ASSIGNMENT:
Copy out the whole listing exactly as given. Skip the pictures.

MATERIAL SUPPLIED:
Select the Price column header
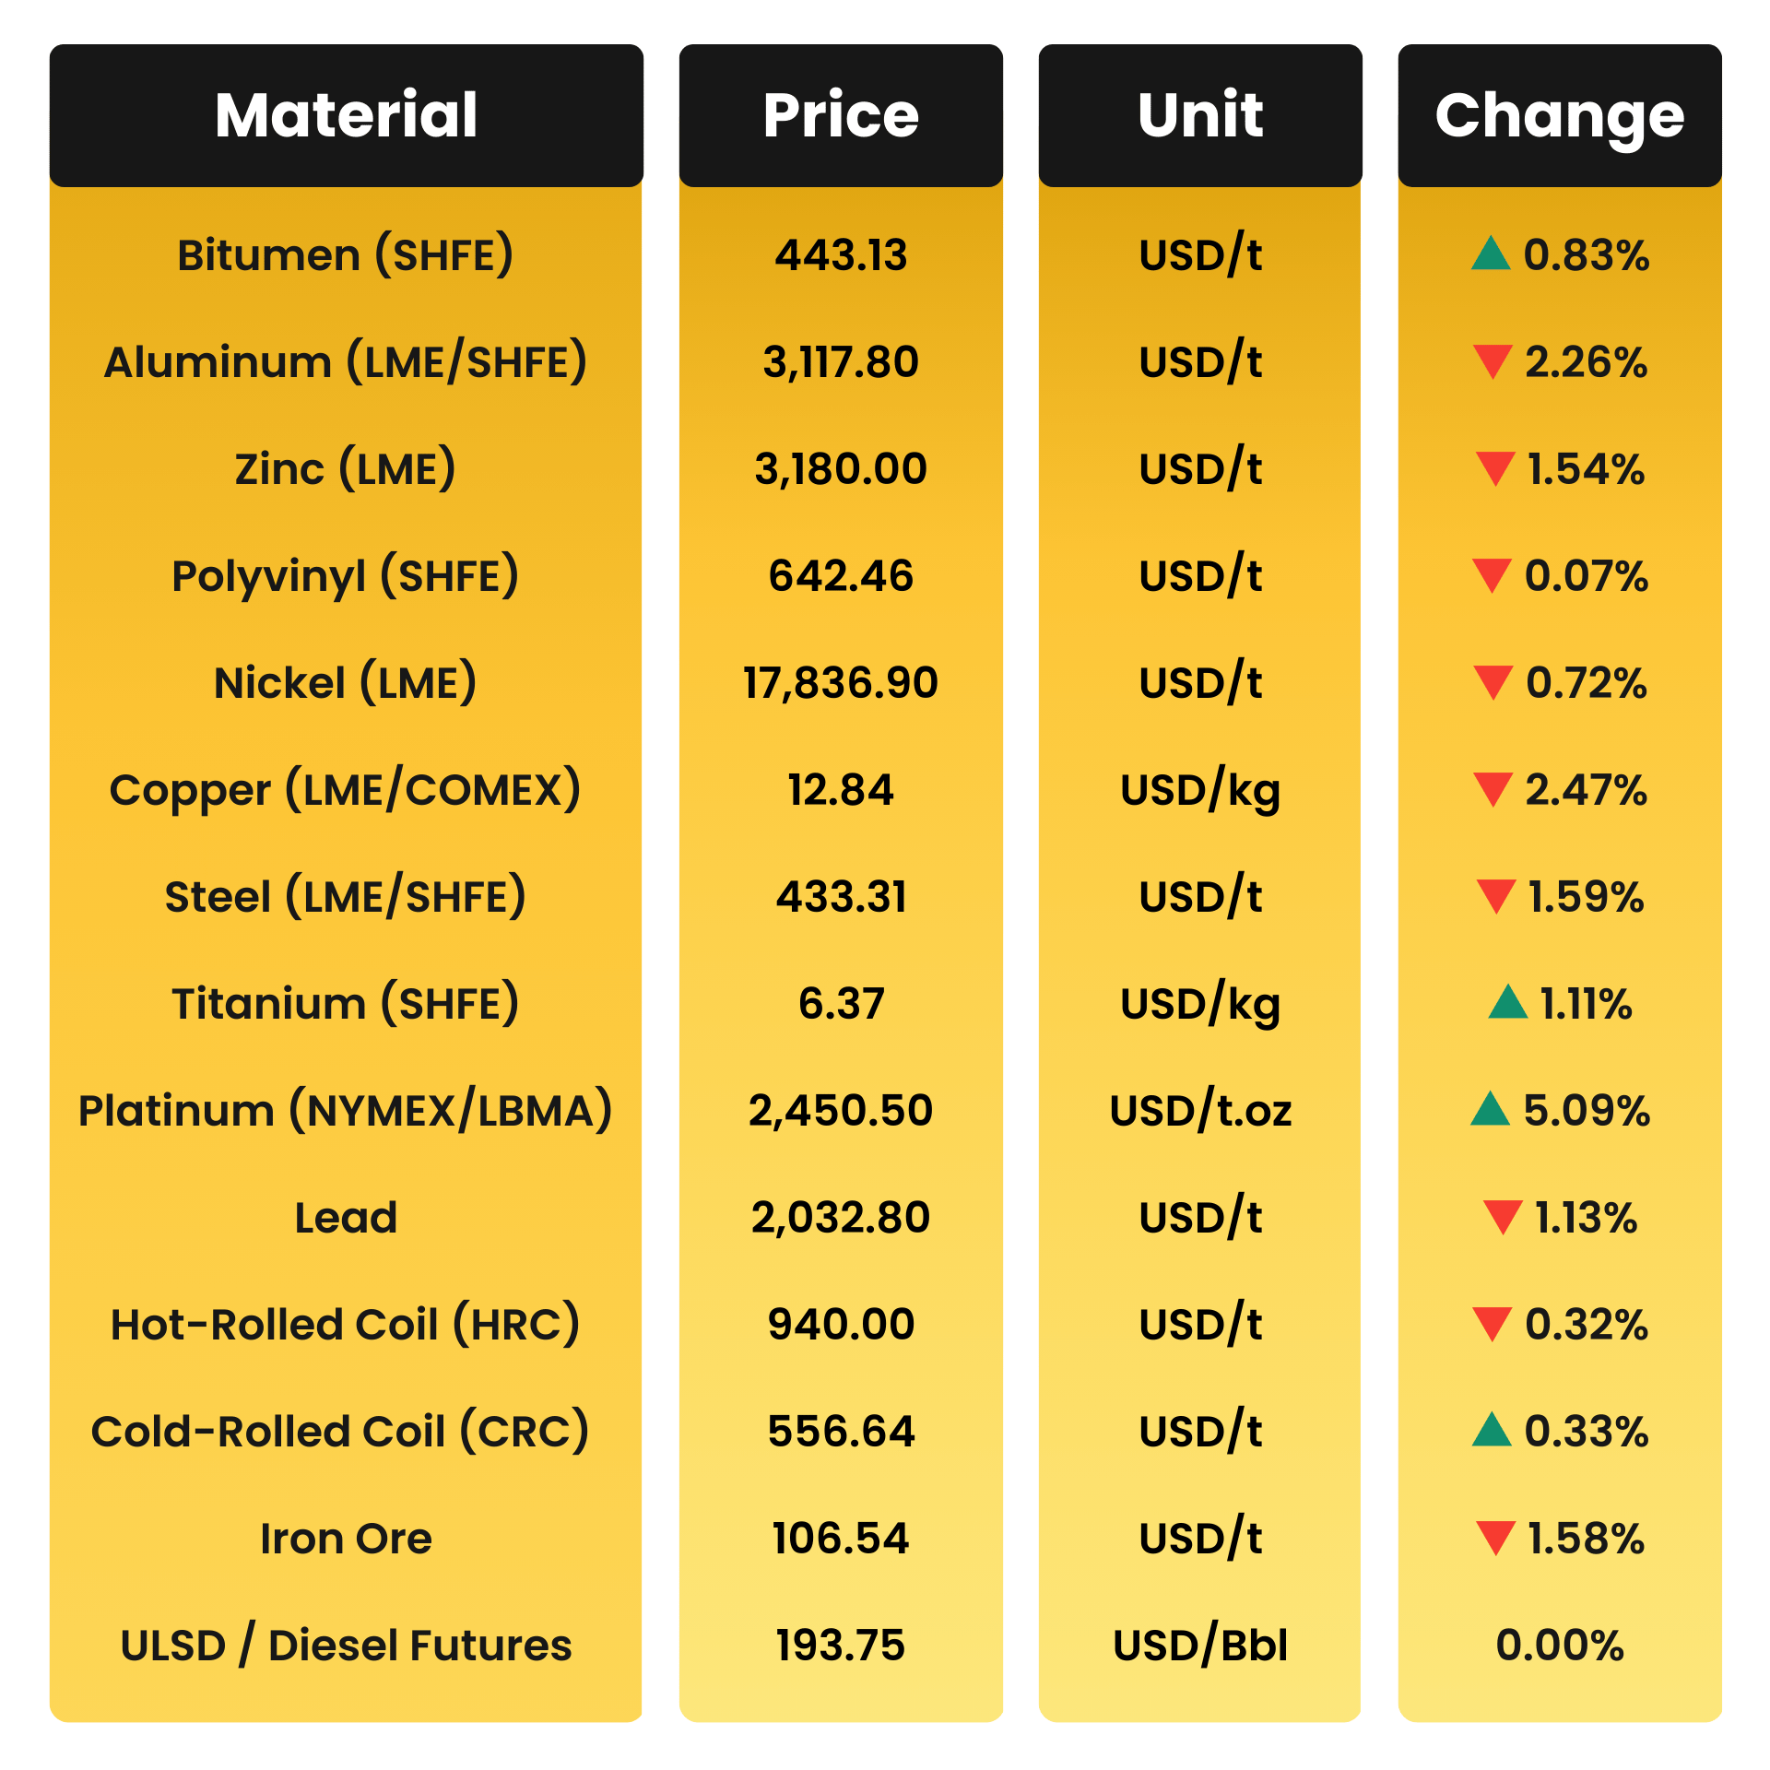Screen dimensions: 1770x1770 point(841,115)
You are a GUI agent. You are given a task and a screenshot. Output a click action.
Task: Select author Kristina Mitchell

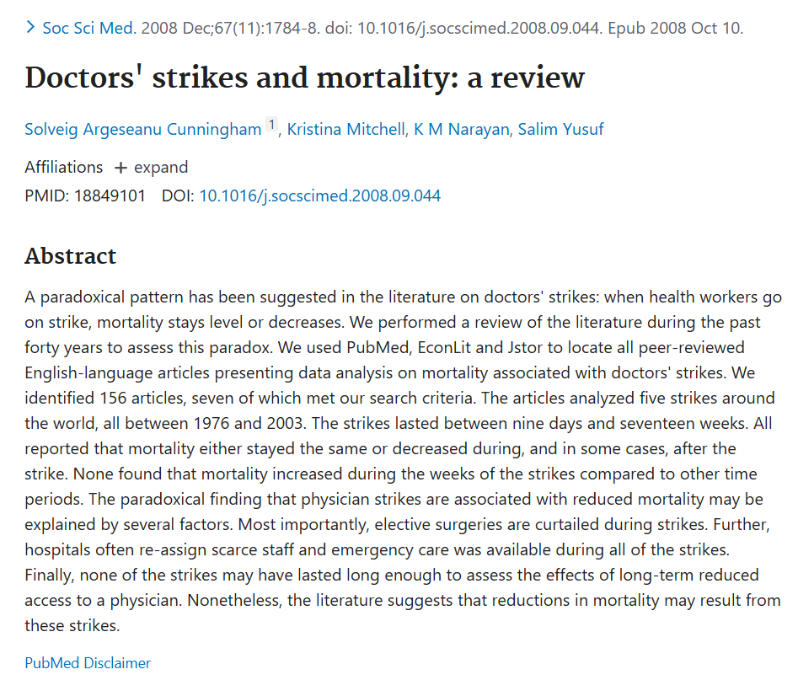(345, 129)
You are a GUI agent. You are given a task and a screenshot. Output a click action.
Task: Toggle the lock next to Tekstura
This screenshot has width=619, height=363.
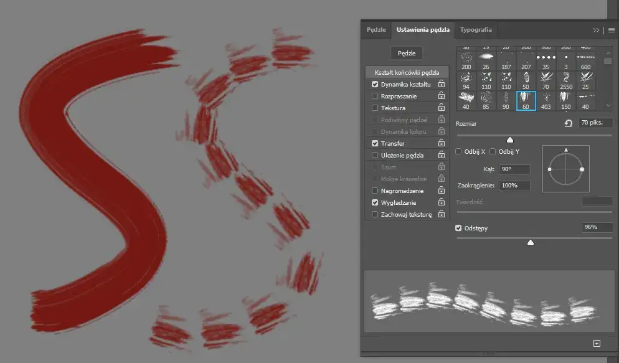(441, 108)
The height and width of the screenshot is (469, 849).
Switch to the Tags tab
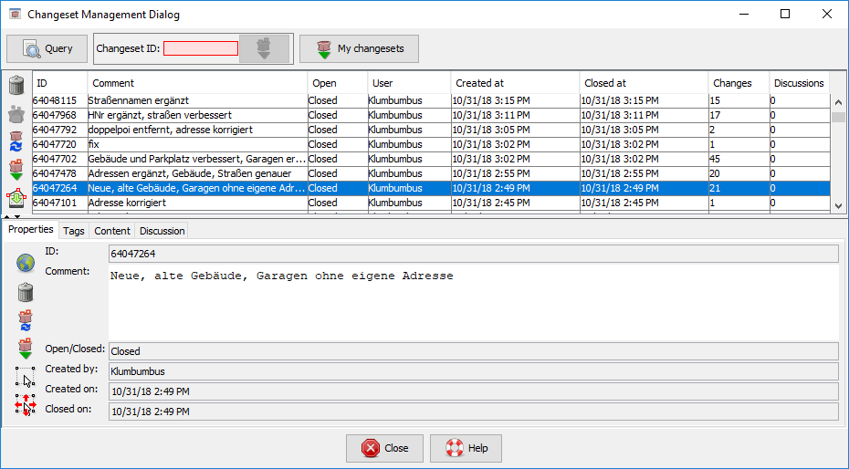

RESPONSE AREA:
Select the Price column header
Screen dimensions: 1770x1770 point(841,115)
You are a GUI agent. You are given a task and a screenshot. Output a click action.
Task: Select author Kristina Mitchell

(345, 129)
You are a GUI agent. You are given a task and a screenshot. Output a click action.
Task: Toggle the lock next to Tekstura
This screenshot has width=619, height=363.
(441, 108)
The height and width of the screenshot is (469, 849).
Switch to the Tags tab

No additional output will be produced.